Hunter stood in horror as he stared at the goopy, preppy mess that was Belos. “Just wait here, i’ll see if we have more palismen in our reserves-” Before Hunter could finish, Belos darted out of the throne room. Whoopsies.

Belos was running down the castle corridors, Hunter chasing after him. “Uncle, wait!” Some scouts were witnessing this, their faces filled with horror and confusion.

I think we can all agree Belos is mentally unstable.

As Belos stormed down the halls of the castle, he suddenly stopped. The small orphan known as Kid Belos stood before him. “Leave me alone!” Belos said in his raspy monster voice.

“Gnarp gnarp.” That was all Kid Belos said before Belos ran over him, crushing the little guy. Saddening.

After running for a few moments, Belos ran into a wall and finally realized what the fuck he was doing. Hunter finally caught up with him, palisman in hand. “Here.” Hunter said as held out the palisman to Belos, and he snatched it. Belos began to inhale it, but suddenly inhaled it out.

“I don’t like this one.” Belos huffed.

“…What.” Hunter said.

“I said I don’t like this one. I want the GOOD STUFF.”

“But, this is the LAST one.”

“FIND ME MORE!” Belos screamed. This man was probably having withdrawals right now.

Belos accidentally knocked Hunter to the ground with his arm when he screamed. More trauma! “WHAT THE FUCK.” Hunter yelled.

“My bad.” Belos said. “I swear I didn’t m-mean it…I just…can’t help that I need it all…” Belos sniffled.

“What are you going on about…” Hunter said confusingly.

Belos suddenly started singing his dead heart out. “YOU SAY THAT I’M KINDA DIFFICULT, BUT IT’S ALWAYS SOMEONE ELSE’S FAULT!” Kid Belos was right, he did need therapy.

Hunter did nothing but stand and watch in horror, as Belos’ voice was terrible, especially since his curse was in effect at the moment.

Belos continued to sing like a dying animal. “WHEN YOU’RE AROUND MEEEE, I’M RADIOACTIVE!”

“UNCLE STOP, YOU SOUND TERRIBLE.” Hunter shouted.
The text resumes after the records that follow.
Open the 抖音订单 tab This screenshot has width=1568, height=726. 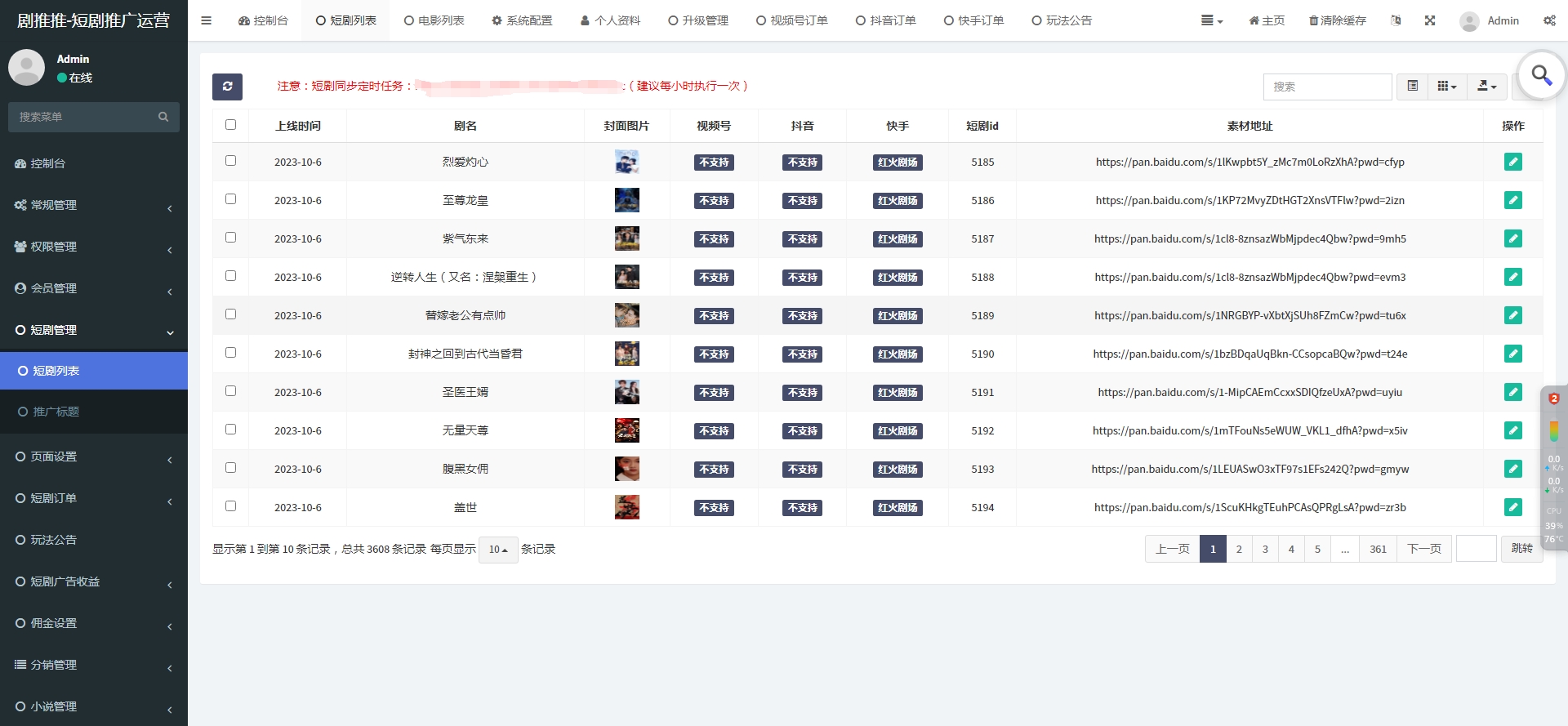885,20
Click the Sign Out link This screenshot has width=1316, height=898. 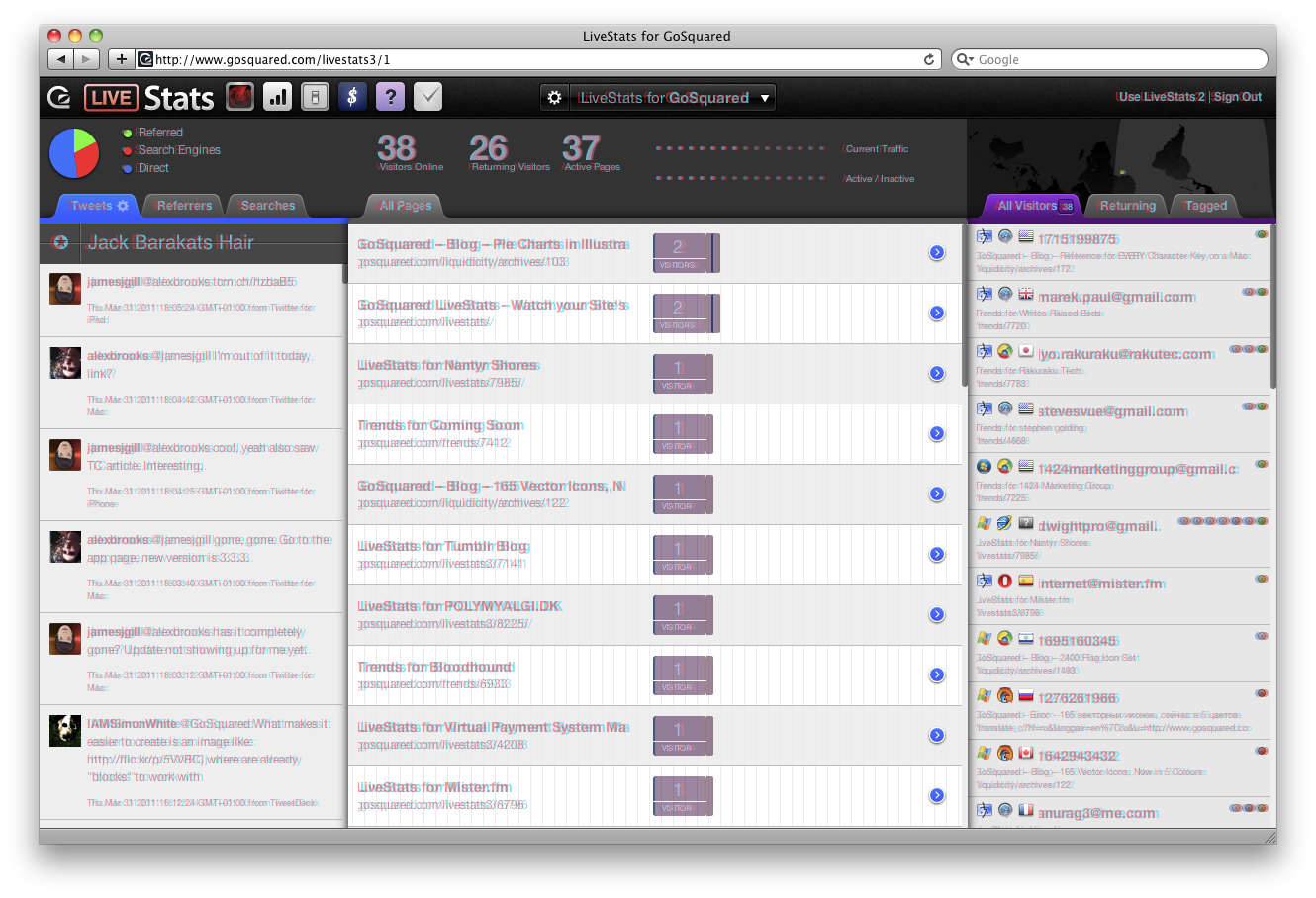[1238, 97]
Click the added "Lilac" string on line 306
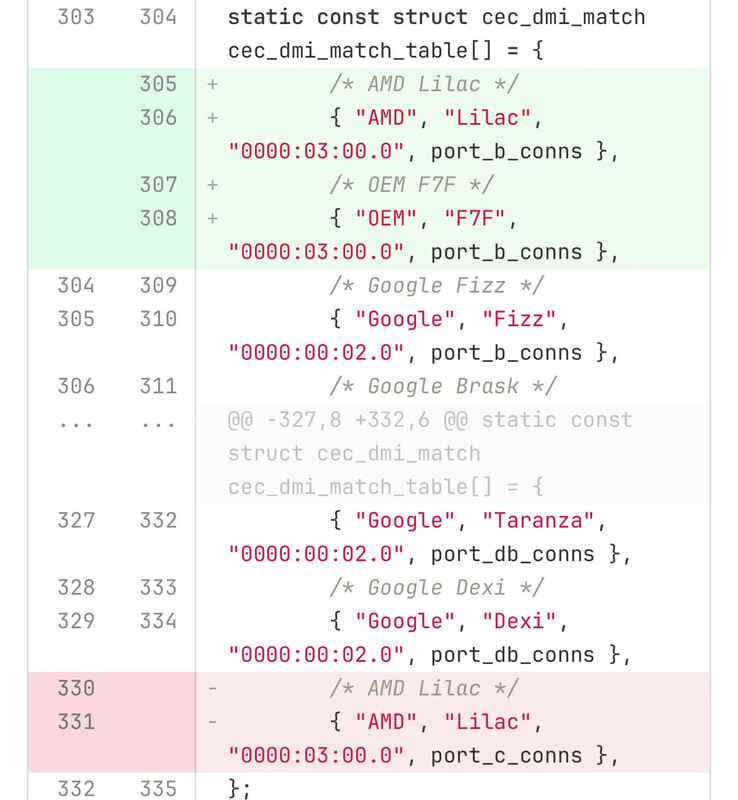This screenshot has width=738, height=800. click(487, 118)
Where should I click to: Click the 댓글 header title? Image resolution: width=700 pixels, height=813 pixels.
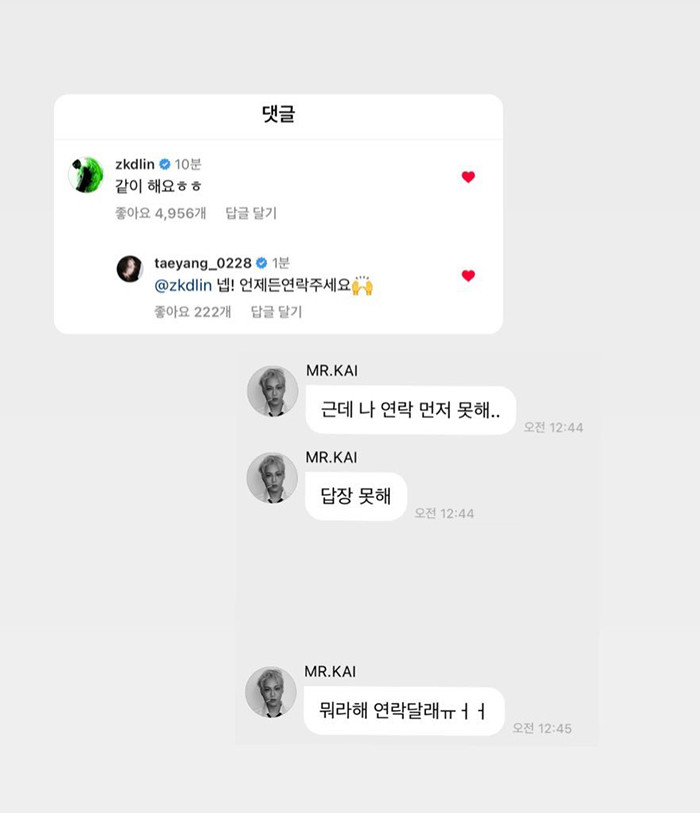click(278, 114)
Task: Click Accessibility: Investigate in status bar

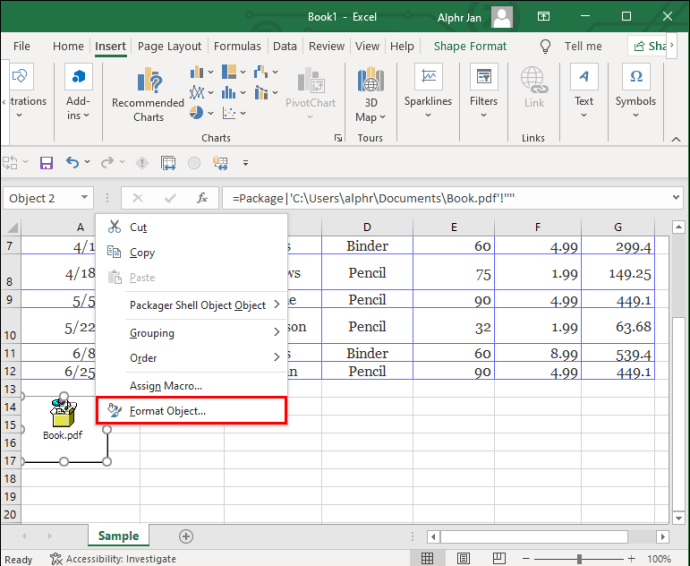Action: (x=113, y=559)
Belos darted his head towards Hunter, and kept singing.

“THINK YOU’RE FUNNY? THINK YOU’RE SMART? THINK YOU’RE GONNA BREAK MY HEART??” Belos was practically screaming his heart out, which was causing him to melt. “Oh, that’s not good.”
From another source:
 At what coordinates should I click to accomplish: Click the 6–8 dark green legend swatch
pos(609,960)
“Uncle!” Hunter shouted. Unfortunately, there were no more palismen for Belos to get high on, so he melted into a puddle. “NOOO! BELOS!” Hunter’s voice was all Belos heard before he was just a puddle on the ground.
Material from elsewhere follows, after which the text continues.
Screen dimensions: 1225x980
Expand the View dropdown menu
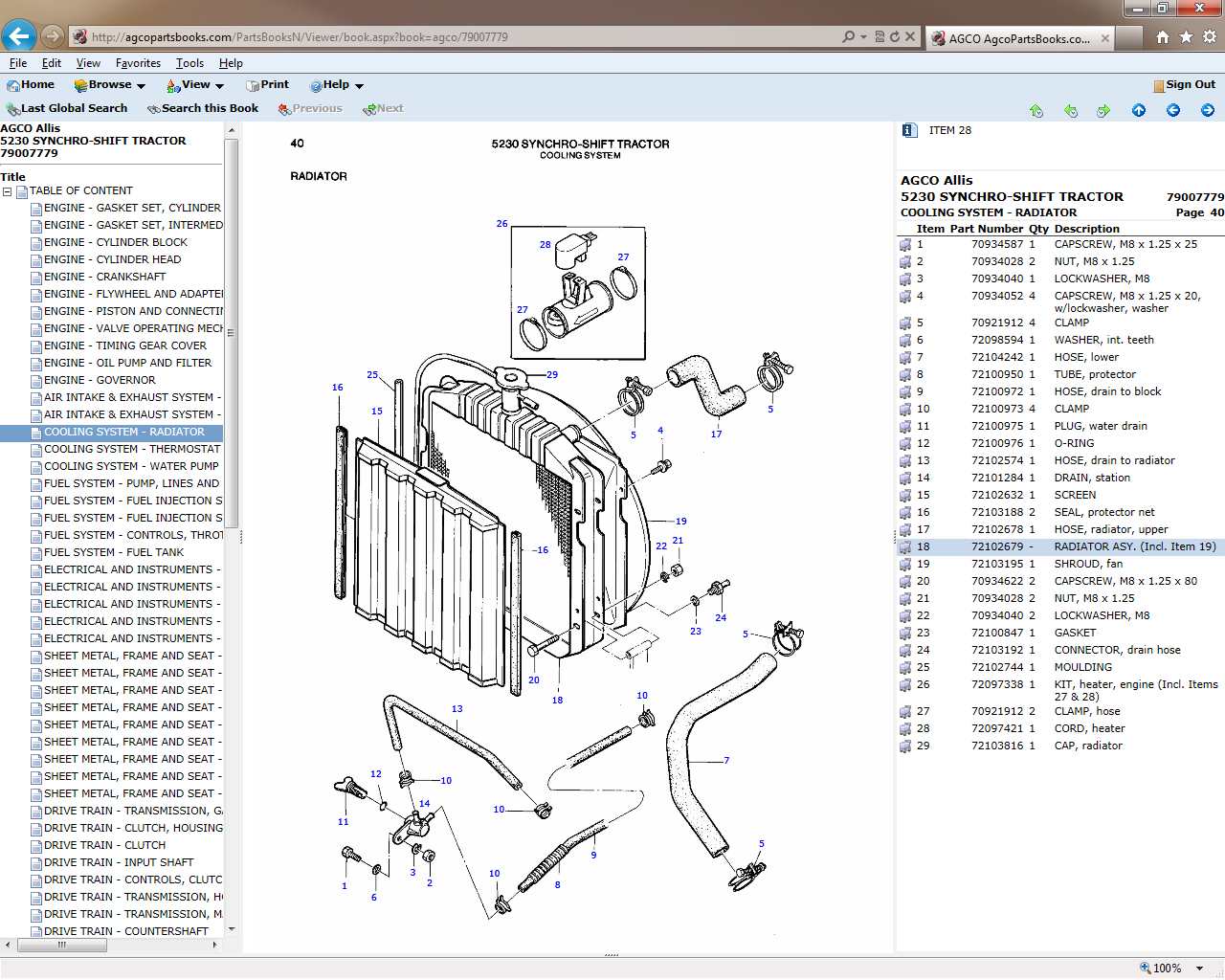click(x=195, y=85)
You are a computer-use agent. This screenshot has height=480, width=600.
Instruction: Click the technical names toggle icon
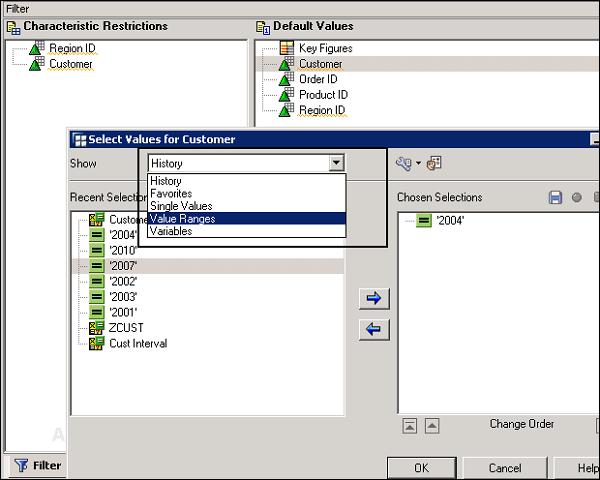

Belos woke up in that in between realm or whatever the fuck it’s called, and he was his younger self, twinkified. He glanced around, confused as fuck. He no longer had his heart on his cheek, IT WAS ON HIS SLEEVE!

“NO, NO!” he panicked. The twink was gonna taste that defeat.

He suddenly heard footsteps, and he looked up. It was Caleb, but the ACTUAL Caleb.

“CALEB! THANK GOODNESS YOU’RE HERE! I knew you’d always be there for me. Right?”

“No no, of course not!” Caleb said.

Philip then died right then and there. He was now dead, dead, dead, dead, and no longer alive-live-live-live.